Copy the lines below, starting at the line containing "Where should I click to: Click the three-dot" and stopping after the line containing "[x=6, y=63]", and include the requests unchanged. Scale every coordinate in the answers by 0.5, rounding to whole numbers with halves going up.

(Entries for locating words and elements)

........

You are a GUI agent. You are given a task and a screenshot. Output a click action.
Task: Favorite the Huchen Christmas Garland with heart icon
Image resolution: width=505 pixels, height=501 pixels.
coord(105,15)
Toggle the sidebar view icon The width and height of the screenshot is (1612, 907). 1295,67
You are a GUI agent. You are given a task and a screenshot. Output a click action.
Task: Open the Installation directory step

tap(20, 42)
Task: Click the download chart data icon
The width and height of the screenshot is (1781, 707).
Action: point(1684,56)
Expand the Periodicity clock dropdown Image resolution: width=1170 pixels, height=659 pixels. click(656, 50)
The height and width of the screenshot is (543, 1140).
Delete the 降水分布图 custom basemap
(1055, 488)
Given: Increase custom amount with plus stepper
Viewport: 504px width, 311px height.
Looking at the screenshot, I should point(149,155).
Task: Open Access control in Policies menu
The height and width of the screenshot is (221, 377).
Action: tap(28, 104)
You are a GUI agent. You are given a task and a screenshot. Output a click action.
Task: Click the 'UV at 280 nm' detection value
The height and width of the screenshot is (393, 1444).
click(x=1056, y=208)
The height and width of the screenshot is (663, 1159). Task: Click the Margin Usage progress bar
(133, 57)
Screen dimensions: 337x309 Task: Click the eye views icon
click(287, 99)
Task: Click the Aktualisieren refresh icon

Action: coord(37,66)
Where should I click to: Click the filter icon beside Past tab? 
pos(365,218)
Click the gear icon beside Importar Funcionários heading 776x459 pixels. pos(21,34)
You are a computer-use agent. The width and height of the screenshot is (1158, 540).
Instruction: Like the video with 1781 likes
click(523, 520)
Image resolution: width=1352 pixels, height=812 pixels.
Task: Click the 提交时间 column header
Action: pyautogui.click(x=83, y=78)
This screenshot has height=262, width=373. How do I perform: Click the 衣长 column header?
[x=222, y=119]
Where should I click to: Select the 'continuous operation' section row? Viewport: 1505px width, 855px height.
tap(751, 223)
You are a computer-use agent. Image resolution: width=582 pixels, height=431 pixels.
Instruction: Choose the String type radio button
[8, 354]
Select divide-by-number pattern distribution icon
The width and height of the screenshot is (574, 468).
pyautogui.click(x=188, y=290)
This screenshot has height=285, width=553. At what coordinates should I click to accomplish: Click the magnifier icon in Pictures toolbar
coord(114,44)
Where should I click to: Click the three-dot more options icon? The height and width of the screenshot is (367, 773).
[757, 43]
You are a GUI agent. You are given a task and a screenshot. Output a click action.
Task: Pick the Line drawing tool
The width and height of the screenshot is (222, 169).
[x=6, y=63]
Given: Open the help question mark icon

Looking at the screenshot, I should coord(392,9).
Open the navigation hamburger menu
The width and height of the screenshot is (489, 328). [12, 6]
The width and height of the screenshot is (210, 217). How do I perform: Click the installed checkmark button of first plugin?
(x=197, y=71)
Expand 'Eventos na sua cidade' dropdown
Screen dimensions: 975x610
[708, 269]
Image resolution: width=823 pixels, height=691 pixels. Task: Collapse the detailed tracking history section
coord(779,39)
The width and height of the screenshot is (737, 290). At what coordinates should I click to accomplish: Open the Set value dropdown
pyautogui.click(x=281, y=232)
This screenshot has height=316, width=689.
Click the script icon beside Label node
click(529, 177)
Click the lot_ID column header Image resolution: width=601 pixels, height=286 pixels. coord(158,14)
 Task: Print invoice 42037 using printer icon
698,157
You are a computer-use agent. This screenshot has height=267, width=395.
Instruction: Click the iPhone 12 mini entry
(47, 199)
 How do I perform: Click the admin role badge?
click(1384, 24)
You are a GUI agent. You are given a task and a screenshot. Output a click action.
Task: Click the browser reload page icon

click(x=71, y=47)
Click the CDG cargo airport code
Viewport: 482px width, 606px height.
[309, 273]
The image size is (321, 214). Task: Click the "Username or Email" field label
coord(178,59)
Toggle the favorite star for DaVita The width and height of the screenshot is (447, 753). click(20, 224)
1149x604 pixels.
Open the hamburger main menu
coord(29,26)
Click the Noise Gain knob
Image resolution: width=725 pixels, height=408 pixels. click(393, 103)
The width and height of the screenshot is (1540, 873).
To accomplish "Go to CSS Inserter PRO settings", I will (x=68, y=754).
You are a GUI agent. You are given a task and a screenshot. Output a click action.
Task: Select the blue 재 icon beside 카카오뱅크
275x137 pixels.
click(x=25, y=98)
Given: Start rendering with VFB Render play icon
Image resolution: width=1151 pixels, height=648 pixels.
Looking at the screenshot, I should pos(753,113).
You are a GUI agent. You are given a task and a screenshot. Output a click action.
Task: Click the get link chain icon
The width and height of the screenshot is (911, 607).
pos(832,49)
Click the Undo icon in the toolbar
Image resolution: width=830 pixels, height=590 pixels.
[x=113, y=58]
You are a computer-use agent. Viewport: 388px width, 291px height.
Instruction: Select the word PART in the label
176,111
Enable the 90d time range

........

### EXERCISE ANSWER
Where should I click to: Click the three-dot more options icon? The height and width of the screenshot is (367, 773).
[379, 22]
You are a GUI agent. You are given a task and a screenshot. Output a click action.
Task: Pick the Line drawing tool
The width and height of the screenshot is (222, 169).
[x=3, y=32]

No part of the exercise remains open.